I'm an ICAEW chartered accountant, and have a career of over 20 years in industry.
Today we're going to look at Thomas Cook, and how it flew into serious financial trouble.
0:25
Thomas Cook was a UK-based travel company, with a heritage of over 178 years.
It sold package holidays, that's the flight plus an accommodation in a bundle, via its network of high street shops.
It also operated a charter airline, selling excess flight capacity to other operators.
0:49
In September 2019, it entered liquidation, leaving 600,000 holiday makers stranded,
and sparking the largest ever peace-time repatriation of British citizens,
at a cost of 83 million pounds to the UK government.
Its failure affected around 22,000 employees, of which around 9,000 were based in the UK.
It also affected its lenders and suppliers, and led to a Joint Parliamentary committee into its failure.
Whilst the committee hearings were truncated by a general election,
the evidence it heard and the recommendations of its chair
(the right honourable Rachel Reeves, MP) were damning.
1:35
Thomas Cook's decline can be charted all the way back to its 2007 merger with MyTravel group,
and then its subsequent merger with Co-operative Travel in 2011, which expanded the store footprint to 1,200 stores.
The Co-op retained a put option for its remaining share, and at the time the Co-op's option was exercised,
the store footprint had reduced to around 764 stores.
At the time of its failure, Thomas Cook still retained 500 stores.
This was against the backdrop of a changing market, and ailing finances.
It had increased its debt in 2011, but it ultimately burned through the available lines.
The interest costs since the 2011 rescue amounted to 1.2 billion
pounds, and a further 425 million in funds were raised from shareholders in 2013.
Ultimately, the company's capital structure, with a significant debt burden
and attendant interest cost, was a major contributor to its failure.
The 1.1 billion pound write-down in the six months to May 2019,
combined with the ongoing trading losses, led to Thomas Cook's liquidation.
The write-down was related to goodwill on acquisition, as we've seen in many recent failures.

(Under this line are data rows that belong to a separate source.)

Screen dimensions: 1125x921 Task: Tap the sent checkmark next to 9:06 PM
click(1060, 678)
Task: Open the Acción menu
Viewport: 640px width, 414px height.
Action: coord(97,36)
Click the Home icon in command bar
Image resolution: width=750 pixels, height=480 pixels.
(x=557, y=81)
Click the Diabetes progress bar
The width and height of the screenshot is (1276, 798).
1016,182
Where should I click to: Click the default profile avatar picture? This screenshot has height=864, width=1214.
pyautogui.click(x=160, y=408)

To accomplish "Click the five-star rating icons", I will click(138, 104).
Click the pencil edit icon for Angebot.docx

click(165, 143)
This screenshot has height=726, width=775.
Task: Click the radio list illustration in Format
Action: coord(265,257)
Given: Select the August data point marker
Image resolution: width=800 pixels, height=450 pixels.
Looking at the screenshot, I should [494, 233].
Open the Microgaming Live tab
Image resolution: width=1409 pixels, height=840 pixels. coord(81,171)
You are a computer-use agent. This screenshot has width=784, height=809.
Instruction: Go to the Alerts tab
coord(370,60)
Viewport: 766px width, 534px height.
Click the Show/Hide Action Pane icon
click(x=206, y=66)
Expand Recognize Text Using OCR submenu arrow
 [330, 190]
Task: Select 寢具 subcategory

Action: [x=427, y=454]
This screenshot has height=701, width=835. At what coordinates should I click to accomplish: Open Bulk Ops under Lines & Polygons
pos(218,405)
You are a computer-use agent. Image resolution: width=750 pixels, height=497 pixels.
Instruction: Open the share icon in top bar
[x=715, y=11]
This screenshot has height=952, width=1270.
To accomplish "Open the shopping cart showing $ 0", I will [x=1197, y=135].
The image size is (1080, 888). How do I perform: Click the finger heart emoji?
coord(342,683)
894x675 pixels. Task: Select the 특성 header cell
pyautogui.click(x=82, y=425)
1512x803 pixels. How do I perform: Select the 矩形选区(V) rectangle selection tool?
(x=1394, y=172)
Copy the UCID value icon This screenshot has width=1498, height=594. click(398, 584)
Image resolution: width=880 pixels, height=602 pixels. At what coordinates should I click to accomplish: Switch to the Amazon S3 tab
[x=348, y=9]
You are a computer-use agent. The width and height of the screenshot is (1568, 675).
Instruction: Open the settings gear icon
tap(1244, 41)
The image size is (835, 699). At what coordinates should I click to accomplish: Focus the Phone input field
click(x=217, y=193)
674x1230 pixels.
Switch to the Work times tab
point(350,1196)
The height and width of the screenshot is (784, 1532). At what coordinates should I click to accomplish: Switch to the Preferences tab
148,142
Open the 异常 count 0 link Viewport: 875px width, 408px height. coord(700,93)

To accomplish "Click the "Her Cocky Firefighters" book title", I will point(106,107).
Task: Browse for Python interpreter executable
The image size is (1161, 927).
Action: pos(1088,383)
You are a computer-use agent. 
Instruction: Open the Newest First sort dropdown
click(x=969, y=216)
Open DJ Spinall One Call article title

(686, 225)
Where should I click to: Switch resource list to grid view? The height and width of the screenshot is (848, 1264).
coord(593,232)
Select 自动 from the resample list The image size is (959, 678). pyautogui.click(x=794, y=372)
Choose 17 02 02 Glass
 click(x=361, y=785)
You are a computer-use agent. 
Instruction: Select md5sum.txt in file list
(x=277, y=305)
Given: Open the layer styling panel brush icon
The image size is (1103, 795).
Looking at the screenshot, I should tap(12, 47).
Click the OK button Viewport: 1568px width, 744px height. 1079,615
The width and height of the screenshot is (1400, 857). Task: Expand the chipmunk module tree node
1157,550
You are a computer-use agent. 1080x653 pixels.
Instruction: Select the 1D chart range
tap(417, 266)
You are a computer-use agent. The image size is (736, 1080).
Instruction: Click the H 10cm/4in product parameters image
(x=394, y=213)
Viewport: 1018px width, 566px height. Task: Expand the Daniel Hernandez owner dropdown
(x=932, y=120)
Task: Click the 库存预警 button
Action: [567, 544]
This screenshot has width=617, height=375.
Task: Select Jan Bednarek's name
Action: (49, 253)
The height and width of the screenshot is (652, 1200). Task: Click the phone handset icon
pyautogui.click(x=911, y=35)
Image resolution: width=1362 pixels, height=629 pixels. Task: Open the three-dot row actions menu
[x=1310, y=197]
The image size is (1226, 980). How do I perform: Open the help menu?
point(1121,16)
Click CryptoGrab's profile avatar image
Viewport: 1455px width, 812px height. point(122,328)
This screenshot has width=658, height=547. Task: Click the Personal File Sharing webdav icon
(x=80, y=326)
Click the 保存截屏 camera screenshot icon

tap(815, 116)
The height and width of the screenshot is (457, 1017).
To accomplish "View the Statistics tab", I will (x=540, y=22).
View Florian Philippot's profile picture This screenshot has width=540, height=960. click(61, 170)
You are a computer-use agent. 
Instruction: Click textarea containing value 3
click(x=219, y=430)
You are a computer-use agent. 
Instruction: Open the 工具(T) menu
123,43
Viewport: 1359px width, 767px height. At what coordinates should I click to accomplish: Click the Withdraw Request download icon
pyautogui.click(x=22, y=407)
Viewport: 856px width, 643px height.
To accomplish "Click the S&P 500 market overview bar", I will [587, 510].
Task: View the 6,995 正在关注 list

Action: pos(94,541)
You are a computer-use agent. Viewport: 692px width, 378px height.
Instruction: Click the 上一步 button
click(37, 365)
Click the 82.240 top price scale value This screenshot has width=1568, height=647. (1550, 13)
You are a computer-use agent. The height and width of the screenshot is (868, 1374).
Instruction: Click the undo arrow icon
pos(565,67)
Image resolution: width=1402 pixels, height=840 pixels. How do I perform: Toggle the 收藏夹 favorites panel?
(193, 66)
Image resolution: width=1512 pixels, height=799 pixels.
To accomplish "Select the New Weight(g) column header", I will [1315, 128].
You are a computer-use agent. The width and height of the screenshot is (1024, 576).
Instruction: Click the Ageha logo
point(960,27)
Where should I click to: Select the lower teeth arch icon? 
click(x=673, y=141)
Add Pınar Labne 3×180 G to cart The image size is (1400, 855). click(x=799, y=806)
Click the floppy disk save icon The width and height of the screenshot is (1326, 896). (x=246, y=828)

Goodwill on acquisition is created as the difference
between the sum paid on acquisition and the assets acquired.
The travel market had changed significantly with the advent of the internet, and low-cost carriers.
People could put together their own holidays in a more flexible, and often cheaper, way.
Those who relied on the store network were typically older travellers, with smaller budgets.
Then there were the immediate shocks.
A hot summer in 2018, which led to delays in customers booking holidays,
and Brexit concerns, which also delayed bookings.
As the company was already financially weak, those factors contributed to significant losses in 2018,
and a large negative cash flow.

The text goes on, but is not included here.